=== Exercise aim ===
Repeat every entry word for word; omit all pictures.

Data extracted from a collection:
########################################

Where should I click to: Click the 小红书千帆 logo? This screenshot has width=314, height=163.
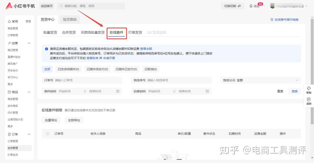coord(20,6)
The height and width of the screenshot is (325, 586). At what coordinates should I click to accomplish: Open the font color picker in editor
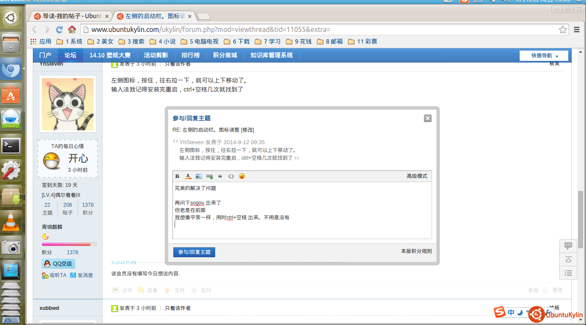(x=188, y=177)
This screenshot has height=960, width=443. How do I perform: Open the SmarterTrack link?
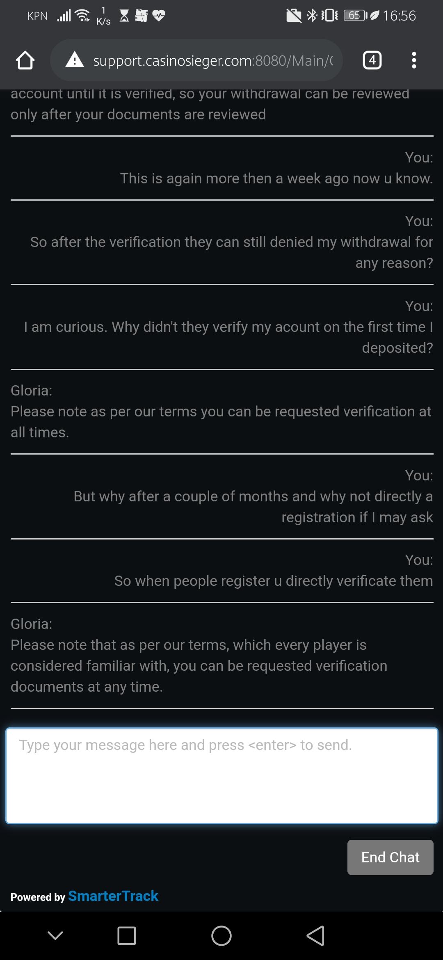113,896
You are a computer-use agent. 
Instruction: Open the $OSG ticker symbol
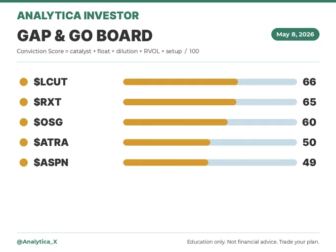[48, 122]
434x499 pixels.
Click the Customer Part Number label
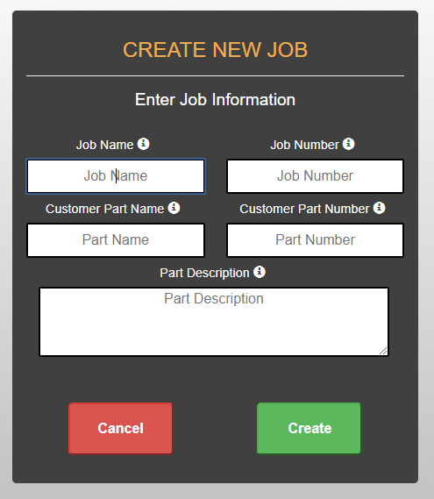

########################################

=== Result of this exercise ===
Where should I click to: Click the 小红书千帆 logo? This screenshot has width=314, height=163.
coord(20,6)
The height and width of the screenshot is (325, 586). At what coordinates should I click to accomplish: Open the font color picker in editor
(x=188, y=177)
This screenshot has height=960, width=443. How do I perform: Open the SmarterTrack link?
113,896
You are a computer-use agent. 
Instruction: Open the $OSG ticker symbol
[48, 122]
434x499 pixels.
Click the Customer Part Number label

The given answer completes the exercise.